United States District Court, M.D. Tennessee, Nashville Division
Oct 9, 2009
Case No. 3:08-1227 (M.D. Tenn. Oct. 9, 2009)

Opinion

Case No. 3:08-1227.

October 9, 2009


MEMORANDUM


In this lawsuit, Plaintiff Garry Baker seeks damages for injuries alleged to have been sustained while he was in the custody and control of the Defendants. Plaintiff brings this action under 42 U.S.C. § 1983 for alleged constitutional violations under the Eighth and Fourteenth Amendments to the United States Constitution. He also brings unspecified common law and Tennessee constitutional and statutory claims. Plaintiff sues the Tennessee Department of Corrections ("TDOC"), the Northwest Correctional Facility ("NCF"), Dr. James Smith, Dr. Robert Ball, the Medical Services Unit, Dennis Dean, Michael Holloway, Cheatham County Sheriff's Department, Cheatham County Sheriff's Department Medical Unit Administrator and John Doe.

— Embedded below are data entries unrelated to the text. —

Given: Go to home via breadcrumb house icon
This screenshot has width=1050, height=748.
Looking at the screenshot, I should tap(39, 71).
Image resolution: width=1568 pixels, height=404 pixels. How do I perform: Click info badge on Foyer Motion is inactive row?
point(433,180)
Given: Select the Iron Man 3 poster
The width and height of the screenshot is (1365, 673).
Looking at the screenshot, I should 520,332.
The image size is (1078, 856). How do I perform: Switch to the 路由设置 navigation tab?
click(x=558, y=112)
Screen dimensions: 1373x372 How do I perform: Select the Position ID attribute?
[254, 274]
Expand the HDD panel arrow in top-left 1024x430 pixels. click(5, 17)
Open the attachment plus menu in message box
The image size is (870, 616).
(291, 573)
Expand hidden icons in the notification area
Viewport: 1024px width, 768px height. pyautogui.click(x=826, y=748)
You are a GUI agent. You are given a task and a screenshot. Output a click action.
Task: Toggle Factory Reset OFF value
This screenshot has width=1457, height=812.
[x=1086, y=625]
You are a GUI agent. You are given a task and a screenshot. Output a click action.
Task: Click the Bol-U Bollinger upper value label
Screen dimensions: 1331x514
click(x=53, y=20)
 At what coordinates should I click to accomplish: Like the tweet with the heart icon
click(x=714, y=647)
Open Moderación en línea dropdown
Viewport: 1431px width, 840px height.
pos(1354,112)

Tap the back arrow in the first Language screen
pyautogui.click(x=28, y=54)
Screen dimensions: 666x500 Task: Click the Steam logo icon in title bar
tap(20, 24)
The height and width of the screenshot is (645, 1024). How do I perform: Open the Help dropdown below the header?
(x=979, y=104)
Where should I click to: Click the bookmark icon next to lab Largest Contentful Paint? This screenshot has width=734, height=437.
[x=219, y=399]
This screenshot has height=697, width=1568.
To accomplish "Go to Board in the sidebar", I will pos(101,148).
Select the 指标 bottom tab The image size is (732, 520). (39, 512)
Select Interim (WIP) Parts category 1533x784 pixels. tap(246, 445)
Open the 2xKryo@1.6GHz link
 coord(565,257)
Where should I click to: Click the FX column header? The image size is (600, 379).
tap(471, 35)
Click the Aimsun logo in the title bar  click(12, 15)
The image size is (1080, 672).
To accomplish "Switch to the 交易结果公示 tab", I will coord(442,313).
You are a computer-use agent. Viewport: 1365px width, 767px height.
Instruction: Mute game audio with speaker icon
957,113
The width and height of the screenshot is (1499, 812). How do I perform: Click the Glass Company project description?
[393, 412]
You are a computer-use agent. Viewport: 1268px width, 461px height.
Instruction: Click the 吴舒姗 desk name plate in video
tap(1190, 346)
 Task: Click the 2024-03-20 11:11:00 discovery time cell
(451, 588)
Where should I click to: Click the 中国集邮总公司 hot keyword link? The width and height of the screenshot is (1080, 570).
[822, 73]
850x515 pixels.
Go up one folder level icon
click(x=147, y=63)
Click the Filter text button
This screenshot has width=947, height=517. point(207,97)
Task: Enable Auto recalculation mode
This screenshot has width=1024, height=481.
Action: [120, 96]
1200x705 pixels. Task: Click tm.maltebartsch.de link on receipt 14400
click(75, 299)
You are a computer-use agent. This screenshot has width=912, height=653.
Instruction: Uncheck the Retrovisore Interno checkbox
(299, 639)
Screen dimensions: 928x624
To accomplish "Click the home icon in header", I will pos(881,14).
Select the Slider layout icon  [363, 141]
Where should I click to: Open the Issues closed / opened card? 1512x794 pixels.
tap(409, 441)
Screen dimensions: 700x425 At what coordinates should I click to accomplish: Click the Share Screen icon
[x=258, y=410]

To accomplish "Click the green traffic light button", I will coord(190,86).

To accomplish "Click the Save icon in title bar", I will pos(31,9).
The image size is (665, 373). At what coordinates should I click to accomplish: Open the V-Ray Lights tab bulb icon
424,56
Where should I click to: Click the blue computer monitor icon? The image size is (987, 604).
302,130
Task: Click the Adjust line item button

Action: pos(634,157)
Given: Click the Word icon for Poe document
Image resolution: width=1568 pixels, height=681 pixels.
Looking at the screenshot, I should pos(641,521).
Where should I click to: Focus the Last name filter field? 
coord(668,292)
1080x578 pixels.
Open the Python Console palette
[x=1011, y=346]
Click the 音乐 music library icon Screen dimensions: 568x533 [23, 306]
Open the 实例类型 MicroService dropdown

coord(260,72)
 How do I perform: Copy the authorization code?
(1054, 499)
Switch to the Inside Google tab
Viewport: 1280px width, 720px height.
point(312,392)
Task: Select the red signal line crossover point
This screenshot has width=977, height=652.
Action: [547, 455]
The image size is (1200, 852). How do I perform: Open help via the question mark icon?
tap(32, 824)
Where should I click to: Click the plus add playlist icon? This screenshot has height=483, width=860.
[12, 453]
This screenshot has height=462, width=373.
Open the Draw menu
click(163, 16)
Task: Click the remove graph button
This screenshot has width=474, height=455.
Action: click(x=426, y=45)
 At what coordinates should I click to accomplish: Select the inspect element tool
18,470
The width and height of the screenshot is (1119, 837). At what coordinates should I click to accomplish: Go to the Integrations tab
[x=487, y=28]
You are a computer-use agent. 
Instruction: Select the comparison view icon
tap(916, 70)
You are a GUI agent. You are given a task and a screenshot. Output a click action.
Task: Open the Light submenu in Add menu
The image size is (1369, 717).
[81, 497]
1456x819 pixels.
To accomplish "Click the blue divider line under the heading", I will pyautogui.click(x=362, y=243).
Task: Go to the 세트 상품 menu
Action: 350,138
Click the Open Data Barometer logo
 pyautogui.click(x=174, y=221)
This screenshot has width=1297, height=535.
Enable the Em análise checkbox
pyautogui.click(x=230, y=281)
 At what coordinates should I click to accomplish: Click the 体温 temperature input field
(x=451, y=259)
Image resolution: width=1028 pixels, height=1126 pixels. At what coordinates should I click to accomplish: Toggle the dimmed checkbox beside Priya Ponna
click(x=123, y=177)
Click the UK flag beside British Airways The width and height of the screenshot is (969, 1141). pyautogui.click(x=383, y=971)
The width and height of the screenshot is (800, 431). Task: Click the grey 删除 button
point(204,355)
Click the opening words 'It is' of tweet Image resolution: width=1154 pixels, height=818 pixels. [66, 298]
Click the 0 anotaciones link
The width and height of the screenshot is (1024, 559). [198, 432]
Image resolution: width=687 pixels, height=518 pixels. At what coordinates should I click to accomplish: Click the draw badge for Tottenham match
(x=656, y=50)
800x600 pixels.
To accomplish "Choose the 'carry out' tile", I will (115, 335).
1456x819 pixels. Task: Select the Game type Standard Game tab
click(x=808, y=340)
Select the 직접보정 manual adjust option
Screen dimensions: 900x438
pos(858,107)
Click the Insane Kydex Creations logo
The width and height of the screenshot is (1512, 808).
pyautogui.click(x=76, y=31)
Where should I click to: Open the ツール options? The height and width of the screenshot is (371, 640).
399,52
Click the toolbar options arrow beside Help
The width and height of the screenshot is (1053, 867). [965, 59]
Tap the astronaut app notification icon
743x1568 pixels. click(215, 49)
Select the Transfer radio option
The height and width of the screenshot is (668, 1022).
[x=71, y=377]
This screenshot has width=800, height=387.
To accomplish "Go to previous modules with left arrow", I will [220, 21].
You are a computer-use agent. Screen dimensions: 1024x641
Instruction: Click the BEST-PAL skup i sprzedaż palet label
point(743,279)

The precise designation of the actual Defendants is not clear from the record. The caption of Plaintiff's First Amended Complaint which was filed to supplement his Amended Complaint (Docket Entry No. 4) does not necessarily match the allegations in the pleadings. For example, in the captions of both pleadings, Plaintiff identifies a John Doe, but it is unclear what John Doe did or did not do, or where that John Doe is alleged to have been employed since allegations are not made against him in the body of the pleadings. Further, Tony Parker ("Parker"), the Warden of NCF, has filed a Motion to Dismiss, even though he is not named, nor are any allegations against him made in either the Amended Complaint or First Amended Complaint. Parker moves to dismiss presumably because he was served with a summons by Plaintiff which indicated that Parker was a Defendant in this lawsuit. (Docket Entry No. 10).

Pending before the Court is a Report and Recommendation ("R R") (Docket Entry No. 43) which recommends dismissal without prejudice of all Defendants who have not been served with process. Also pending is a Motion for Summary Judgment filed by Defendant Cheatham County (Docket Entry No. 29), to which Plaintiff has filed a response in opposition (Docket Entry No. 45) and that Defendant has filed a reply (Docket Entry No. 50). Additionally, Defendant Tony Parker has filed a Motion to Dismiss (Docket Entry No. 31), to which Plaintiff has filed a response in opposition (Docket Entry No. 48) and that Defendant has filed a reply (Docket Entry No. 55).

I. DISCUSSION

A. The R R (Docket Entry No. 43)

In the R R, the Magistrate Judge recommends dismissal without prejudice of all of the Defendants who have not been served. This includes TDOC, the NCF Medical Services Unit, the Cheatham County Sheriff's Department Medical Services Unit, and the Cheatham County Sheriff's Medical Department and Medical Services Unit Administrator John Doe. The R R was issued on August 3, 2009 and Plaintiff was informed in the R R that any objections needed to be filed within ten days of receipt of the R R (Docket Entry No. 43 at 4-5). Plaintiff has filed no objections to the R R.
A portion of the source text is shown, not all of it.